尽管官方 ARM v6M 规范强烈建议将 HardFault 异常视为致命异常并在不离开处理程序上下文的情况下保持或重置芯片,但您可以在 HardFault 句柄中模拟 Cortex M0(+) 内核上缺失的指令,然后返回到错误指令之后。
m0FaultDispatch (ab) 提供的示例代码使用了此功能模拟其他缺失的指令(整数除法)。除非您非常小心并了解芯片上发生硬故障的所有可能原因,否则此类仿真可能会隐藏其他有效的硬故障原因,让您的代码继续进入未知领域。
并且没有任何仿真能够与 ARM v7M 芯片上的 LDREX/STREX 预期性能相媲美。
编辑:模拟互斥监视器需要使用 MPU 处理程序(又名 HardFault)包装所有其他异常,一些更正常的蹦床代码形式,或者向所有中断处理程序添加显式支持。
You can emulated missing instruction on Cortex M0(+) cores in the HardFault handle before returning to after faulted instruction even though the official ARM v6M specification strongly recommends to treat the HardFault exception as fatal and hold or reset the chip without ever leaving the handler context.
The example code provided by m0FaultDispatch (ab)uses this capability to emulate an other missing instruction (integer division). Unless you're very careful and know all possible causes of HardFaults on your chip such an emulation could hide other valid HardFault causes letting your code continue into uncharted waters.
And no emulation can come close matching the performance expected of LDREX/STREX on ARM v7M chips.
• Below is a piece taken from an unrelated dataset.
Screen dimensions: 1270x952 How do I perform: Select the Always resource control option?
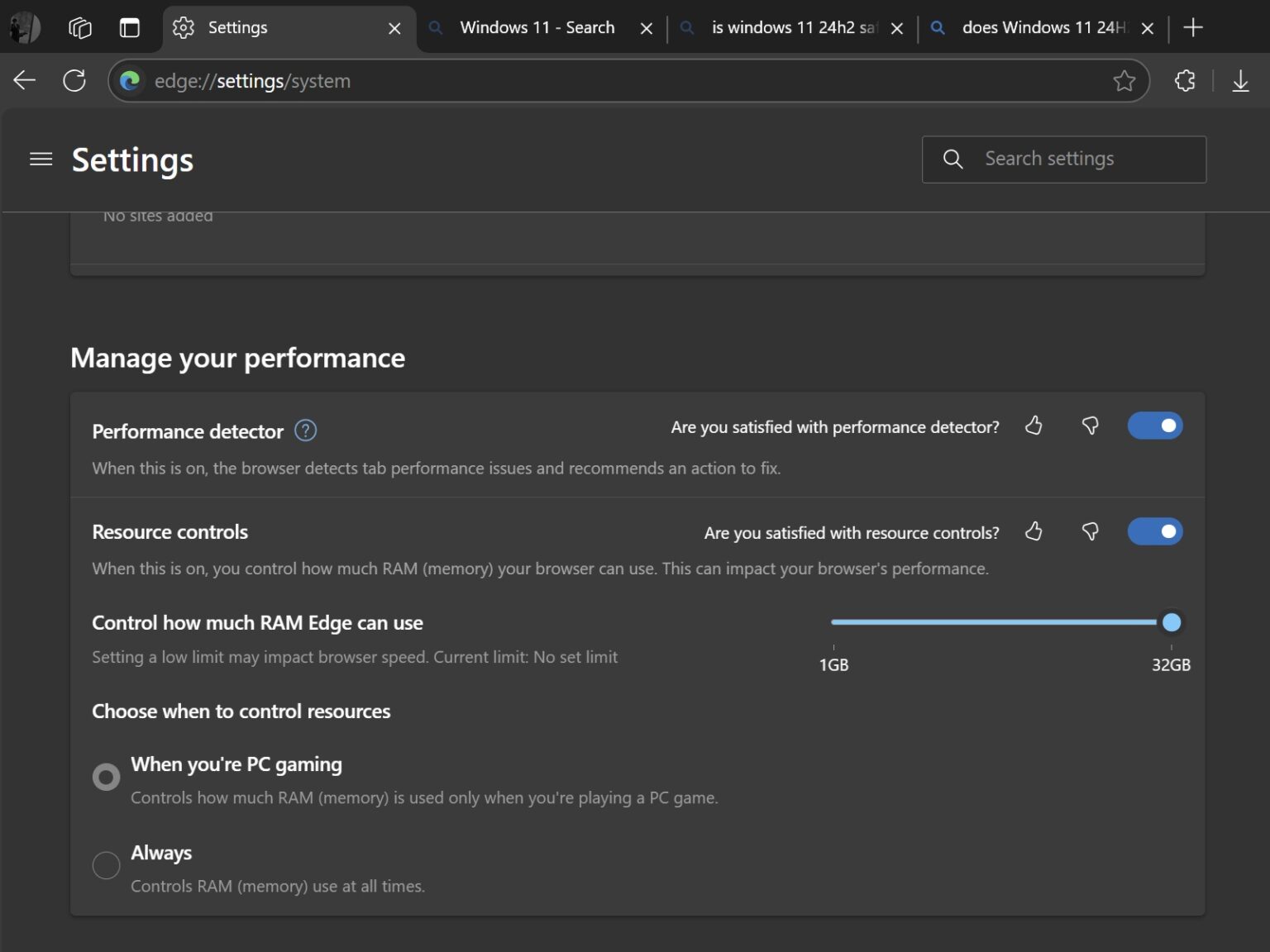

Edit: Emulating the mutual exclusion monitor requires wrapping all other exceptions with the MPU handler (aka HardFault again), some more normal form of trampoline code, or adding explicit support to all interrupt handlers.
STREX/LDREX 用于多核处理器访问跨内核共享的内存中的共享项。 ARM 在记录方面做得异常糟糕,您必须仔细阅读 amba/axi 以及 arm 和 trm 文档中的字里行间才能弄清楚这一点。
它的工作原理是,如果您有一个支持 STREX/LDREX 的核心,并且如果您有一个支持独占访问的内存控制器,那么如果内存控制器看到一对独占操作,中间没有其他核心访问该内存,那么您返回 EX_OKAY 而不是比好吧。 Arm文档告诉芯片设计者,如果它是单处理器(未实现多核功能),那么您不必支持exokay,只需返回okay,从软件角度来看,这会破坏LDREX / STREX对以进行访问该逻辑(软件在无限循环中旋转,因为它永远不会返回成功),但 L1 缓存确实支持它,所以感觉它可以工作。
对于单处理器以及不访问跨内核共享内存的情况,请使用 SWP。
-m0 不支持 ldrex/strex 也不支持 swp,但是这些基本上可以给你带来什么?他们只是为您提供访问权限,而不受您执行访问的影响。为了防止你踩到自己,只需在这段时间内禁用中断,这是我们自黑暗时代以来进行原子访问的方式。如果你想保护自己和外围设备,如果你有一个可能干扰的外围设备,那么没有办法解决这个问题,甚至交换也可能无济于事。
所以只需禁用关键部分周围的中断即可。
STREX/LDREX are for multicore processors accessing shared items in memory that is shared across the cores. ARM did an unusually bad job of documenting that, you have to read between the lines in the amba/axi and arm and trm docs to figure this out.
How it works is IF you have a core that supports STREX/LDREX and IF you have a memory controller that supports exclusive access then IF the memory controller sees the pair of exclusive operations with no other core accessing that memory in between then you return EX_OKAY rather than OKAY. The arm docs tell the chip designers if it is a uniprocessor (not implementing the multicore feature) then you dont have to support exokay just return okay, which from a software perspective breaks the LDREX/STREX pair for accesses that hit that logic (the software spins in an infinite loop as it will never return success), the L1 cache does support it though so it feels like it works.
For uniprocessor and for cases where you are not accessing memory shared across the cores use SWP.
The -m0 does not support ldrex/strex nor swp, but what are those basically getting you? They are simply getting you an access that is not affected by you doing an access. to prevent you from stomping on yourself then just disable interrupts for the duration, the way we have done atomic accesses since the dark ages. if you want protection from you and a peripheral if you have a peripheral that can interfere, well there is no way to get around that and even a swap may not have helped.
So just disable interrupts around the critical section.